Question

Solve the quadratic equation $9x^2-15x+6=0$ by the method of completing the square.

Answer 1

We have
$9x^2-15x+6=0$

$\Rightarrow x^2-\frac{15}{9}x+\frac{6}{9}=0$ (Dividing throughout by $9$)

$\Rightarrow x^2-\frac{5}{3}x+\frac{2}{3}=0\Rightarrow x^2-\frac{5}{3}x=-\frac{2}{3}$ (Shifting the constant term on RHS)

$\Rightarrow x^2-2\left(\frac{5}{6}\right)x+{\left(\frac{5}{6}\right)}^2={\left(\frac{5}{6}\right)}^2-\frac{2}{3}$ (Adding square of half of coefficient of $x$ on both sides)

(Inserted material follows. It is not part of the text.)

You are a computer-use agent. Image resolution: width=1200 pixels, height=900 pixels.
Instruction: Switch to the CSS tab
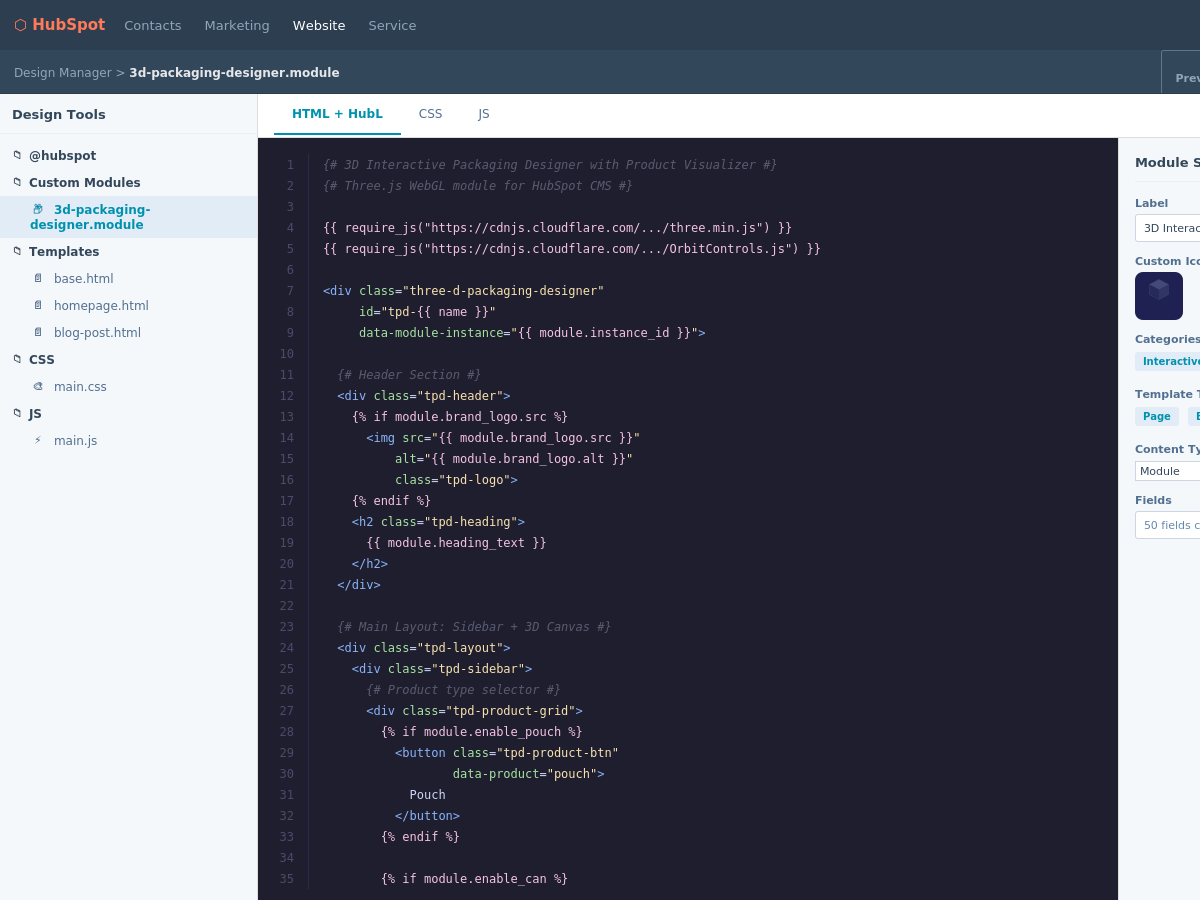point(430,113)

$\Rightarrow {(x-\frac{5}{6})}^2=\frac{25}{36}-\frac{2}{3}\Rightarrow {(x-\frac{5}{6})}^2=\frac{1}{36}\Rightarrow x-\frac{5}{6}=\pm \frac{1}{6}$ (Taking square root on both sides)

$\Rightarrow x=\frac{5}{6}+\frac{1}{6}=1orx=\frac{5}{6}-\frac{1}{6}=\frac{2}{3}\Rightarrow x=1orx=\frac{2}{3}$

Hence the roots of the equation are $1$ and $\frac{2}{3}$